Recent hiring trends in the legal industry may be an overall indicator of improved bio-pharmaceutical business climate.
In the early 2000′s then standalone bio-pharmaceutical company Millennium (now a subsidiary of Takeda Pharmaceuticals) announced to the world they were no longer a discovery company, but were a development company. That statement proved prophetic as the biopharmaceutical industry experienced a substantial retrenchment. Following Millennium’s proclamation, we saw numerous companies shelve early pipeline products in order to focus only on the most promising compounds in an attempt at commercialization.
We have experienced another retrenchment over the past several years as companies evaluated and overhauled their portfolios, working aggressively to outlicense and divest of nonperforming assets.
As a further sign of the times, private practice has experienced substantial portions of their business derived as a result of transactions which have included Mergers and Acquisitions, Debt procurement and refinancing, etc, while patent preparation and prosecution practices went begging.
□ □ □ □ □
**Task statement**: Continue the article on legal hiring and the biopharmaceutical industry, beginning after its final sentence.

[Saved data entries]
□ □ □ □ □
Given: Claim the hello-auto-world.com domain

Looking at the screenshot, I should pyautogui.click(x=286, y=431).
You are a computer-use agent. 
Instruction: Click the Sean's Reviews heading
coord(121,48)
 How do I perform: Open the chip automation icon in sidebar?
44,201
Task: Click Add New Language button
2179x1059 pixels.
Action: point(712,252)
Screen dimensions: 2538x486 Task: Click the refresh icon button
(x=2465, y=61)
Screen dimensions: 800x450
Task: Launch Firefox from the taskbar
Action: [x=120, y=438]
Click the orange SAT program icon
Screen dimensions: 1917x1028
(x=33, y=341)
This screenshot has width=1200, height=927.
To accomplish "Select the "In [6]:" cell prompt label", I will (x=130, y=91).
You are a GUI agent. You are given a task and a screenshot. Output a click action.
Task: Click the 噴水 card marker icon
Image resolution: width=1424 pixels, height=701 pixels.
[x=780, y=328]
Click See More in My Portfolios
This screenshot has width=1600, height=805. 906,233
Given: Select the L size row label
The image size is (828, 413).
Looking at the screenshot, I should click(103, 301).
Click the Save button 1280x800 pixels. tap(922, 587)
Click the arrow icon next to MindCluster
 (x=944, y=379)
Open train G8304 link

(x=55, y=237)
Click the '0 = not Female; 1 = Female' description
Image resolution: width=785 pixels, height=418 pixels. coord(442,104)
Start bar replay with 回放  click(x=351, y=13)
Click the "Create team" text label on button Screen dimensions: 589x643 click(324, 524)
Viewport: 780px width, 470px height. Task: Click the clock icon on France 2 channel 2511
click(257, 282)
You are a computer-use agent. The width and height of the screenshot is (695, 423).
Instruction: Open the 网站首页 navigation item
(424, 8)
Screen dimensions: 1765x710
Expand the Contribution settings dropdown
□ □ □ □ □
**The answer**:
Fast-forwarding to today, there is a ground-swell that is starting and our canaries are the Patent group of the various law practices. They are starting to get busy again drafting and prosecuting new patents. What does this mean for business in general? It is an early indicator that business is moving again. If a pharmaceutical company isn’t doing discovery, they don’t need to file a patent. If a tech company isn’t developing next gen products, they don’t need an opinion on patent validity or Freedom-to-Operate.
What will this mean in the long term, we should know the significance of the recovery soon after it is over. But it also is a promising indicator of future career opportunities across broad swaths of the economy including tech and bio-pharmaceutical industries.